Светлый фон

Короткие каштанового цвета волосы падали все время на глаза, словно пытались закрыть эту картину ужаса, а она отбрасывала их рукой и то мелькнет, то вновь исчезнет, будто и не замечая опасности.

А выстрелы гремят, бомбы падают, рвутся.

А где же она, эта девочка-воин?

Вот она добежала сюда, перевела стрелку бронепоездам на выход со станции и тут же, то падая, то поднимаясь, снова бежит.

«Куда же ты, дите, — ведь там горит пакгауз, горит состав, земля горит!»

А она бежит, на путях еще два воинских эшелона. Надо спасти. И только она знает, куда какую надо стрелку перевести, чтобы их выпустить со станции.

Вот она уже у диспетчерского аппарата, глотая горькие слезы, сообщает сведения на соседнюю станцию о выходе эшелона.

Она не остается в диспетчерской, — ведь налет еще не кончился. Если не предусмотреть, не обеспечить отправку эшелонов, составов, погибнут люди, погибнет военное имущество. И прикрываясь ладонью, пригнувшись, стараясь стать еще меньше, незаметнее, она опять нырнула в ад.

Чувство ответственности за судьбы людей, за судьбу своей Родины носит ее на крыльях смелости, придает ей отвагу, придает ей силы, парализует страх, превращает эту девочку в истового воина.
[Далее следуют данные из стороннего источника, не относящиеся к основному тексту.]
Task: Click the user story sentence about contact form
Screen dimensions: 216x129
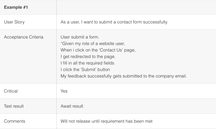Action: 114,22
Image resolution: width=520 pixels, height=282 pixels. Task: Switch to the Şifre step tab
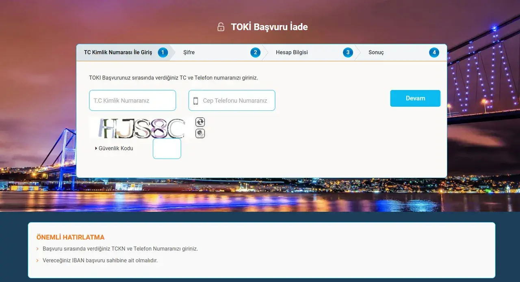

Потом, позднее, когда все улеглось, я долго размышляла об этой девушке. В ней не было ничего особенного. Ничто не говорило о тех свойствах ее натуры, которые с неожиданной силой проявились в ту адову бомбежку. Обычная девочка. Бойцы и командиры ласково называли ее Тусенькой. И только капитан, командир флагманского, называл девочку эту Тасей и на вы.

Тасей она представилась и нам с комиссаром. Показала остатки их разбомбленного дома, от которого сохранилась только труба от печки да один угол. Там висело красивое панно: «Это мама вышивала, и я не могу его снять…»

Для Таси этот дом, пусть разрушенный, как бы стал памятником ее погибшей здесь при бомбежке матери. «А папа наш убит в первые дни войны, под Ленинградом».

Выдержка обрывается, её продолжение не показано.